They need myths and idols to endure the fact that man is all by himself, that there is no authority which gives meaning to life except man himself.

The majority of men have not yet acquired the maturity to be independent, to be rational, to be objective. Man’s brain lives in the twentieth century the heart of most men lives still in the Stone Age. The crucial difficulty with which we are confronted lies in the fact that the development of man’s intellectual capacities has far outstripped the development of his emotions. Writing in an era when man contained every woman as well, Fromm considers the seedbed of our surrender: Art by Olivier Tallec from This Is a Poem That Heals Fish by Jean-Pierre Simeón
#BRAIN ESCAPE FREE#
Modern man still is anxious and tempted to surrender his freedom to dictators of all kinds, or to lose it by transforming himself into a small cog in the machine, well fed, and well clothed, yet not a free man but an automaton.

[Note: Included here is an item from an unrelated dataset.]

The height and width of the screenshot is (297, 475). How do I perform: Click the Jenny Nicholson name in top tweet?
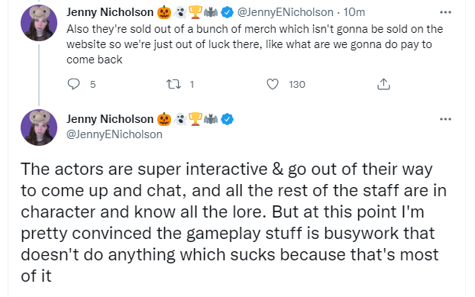coord(110,12)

In a foreword penned a quarter century after the book’s initial publication, Fromm adds a sentiment of chilling resonance today, yet another half-century later: The understanding of the reasons for the totalitarian flight from freedom is a premise for any action which aims at the victory over the totalitarian forces.
#BRAIN ESCAPE FULL#
This isolation is unbearable and the alternatives he is confronted with are either to escape from the burden of his freedom into new dependencies and submission, or to advance to the full realization of positive freedom which is based upon the uniqueness and individuality of man.Ī decade before Hannah Arendt examined how tyrants use isolation and alienation as a weapon of oppression in her classic treatise on the origins of totalitarianism, Fromm writes: Freedom, though it has brought him independence and rationality, has made him isolated and, thereby, anxious and powerless.

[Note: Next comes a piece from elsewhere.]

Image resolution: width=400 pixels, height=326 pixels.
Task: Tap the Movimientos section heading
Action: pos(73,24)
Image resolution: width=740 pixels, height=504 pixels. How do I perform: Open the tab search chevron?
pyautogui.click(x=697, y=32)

Modern man, freed from the bonds of pre-individualistic society, which simultaneously gave him security and limited him, has not gained freedom in the positive sense of the realization of his individual self that is, the expression of his intellectual, emotional and sensuous potentialities. While modern civilization has liberated human beings in a number of practical ways and has furnished us with various positive freedoms, its psychological impacts has given rise to an epidemic of negative freedom. Erich FrommĪt the heart of Fromm’s thesis is the notion that freedom is a diamagnetic force - by one pole, it compels us to escape to it, which Fromm calls positive freedom by the other, it drives us to escape from it, a manifestation of negative freedom. What determines the degree to which we are free is what the great German humanistic philosopher and psychologist Erich Fromm (March 23, 1900–March 18, 1980) explores in his first major work, the prescient 1941 treasure Escape from Freedom ( public library) - a book Fromm deems “a diagnosis rather than a prognosis,” written during humanity’s grimmest descent into madness in WWII, laying out the foundational ideas on which Fromm would later draw in considering the basis of a sane society. Neuroscientist Christoph Koch put it perfectly in his treatise on free will: “Freedom is always a question of degree rather than an absolute good that we do or do not possess.”

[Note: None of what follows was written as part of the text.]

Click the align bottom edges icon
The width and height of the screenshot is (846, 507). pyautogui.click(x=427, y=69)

And yet we do - beyond the baseline laws of physics and their perennially disquieting corollary regarding free will, which presupposes that even the nature of the faculty doing the relinquishing is not the sovereign entity we wish it were, we are governed by myriad ideological, social, economic, political, and psychological forces that mitigate the parameters of our freedom. “Freedom is not something that anybody can be given,” James Baldwin wrote in contemplating how we imprison ourselves, “freedom is something people take and people are as free as they want to be.” It is hard not to instinctually bristle at this notion - we all like to see ourselves as autonomous agents of our own destiny who would never willfully relinquish our freedom.